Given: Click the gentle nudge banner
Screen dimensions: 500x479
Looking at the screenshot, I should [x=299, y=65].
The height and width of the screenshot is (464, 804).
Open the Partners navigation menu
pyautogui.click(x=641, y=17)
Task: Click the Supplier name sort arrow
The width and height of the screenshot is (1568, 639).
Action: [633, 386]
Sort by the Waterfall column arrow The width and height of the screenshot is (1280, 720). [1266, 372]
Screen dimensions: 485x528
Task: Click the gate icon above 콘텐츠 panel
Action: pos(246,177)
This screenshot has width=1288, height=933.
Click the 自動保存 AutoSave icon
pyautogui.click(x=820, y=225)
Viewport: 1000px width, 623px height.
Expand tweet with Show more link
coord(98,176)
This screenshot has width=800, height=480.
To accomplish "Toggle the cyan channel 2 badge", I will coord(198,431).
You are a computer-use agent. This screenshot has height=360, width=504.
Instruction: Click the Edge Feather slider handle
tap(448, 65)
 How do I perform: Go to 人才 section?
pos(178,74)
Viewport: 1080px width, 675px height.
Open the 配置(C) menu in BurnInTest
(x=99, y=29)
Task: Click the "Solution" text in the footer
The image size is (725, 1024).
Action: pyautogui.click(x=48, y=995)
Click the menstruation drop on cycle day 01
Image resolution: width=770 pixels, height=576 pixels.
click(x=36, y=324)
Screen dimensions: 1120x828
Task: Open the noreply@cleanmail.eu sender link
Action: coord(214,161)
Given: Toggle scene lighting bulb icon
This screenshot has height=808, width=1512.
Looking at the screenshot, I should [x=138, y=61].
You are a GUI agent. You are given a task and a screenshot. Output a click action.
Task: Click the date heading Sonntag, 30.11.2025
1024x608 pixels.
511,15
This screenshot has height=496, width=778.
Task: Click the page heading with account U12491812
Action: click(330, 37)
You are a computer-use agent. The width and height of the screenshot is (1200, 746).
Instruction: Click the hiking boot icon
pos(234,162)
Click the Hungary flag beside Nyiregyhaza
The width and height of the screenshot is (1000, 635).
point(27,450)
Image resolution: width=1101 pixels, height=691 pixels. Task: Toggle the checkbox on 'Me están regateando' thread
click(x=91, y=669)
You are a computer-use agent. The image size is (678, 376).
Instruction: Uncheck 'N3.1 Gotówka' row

━━━━━━━━

TASK DIRECTIONS => Go through the material and select each line with the string "agent" in it.

ANSWER TO THIS TASK =>
You are a computer-use agent. This screenshot has height=360, width=504.
You are a GUI agent. You are given a task and a screenshot. Output a click action.
You are a computer-use agent. The width and height of the screenshot is (1200, 746).
You are a computer-use agent. The image size is (678, 376).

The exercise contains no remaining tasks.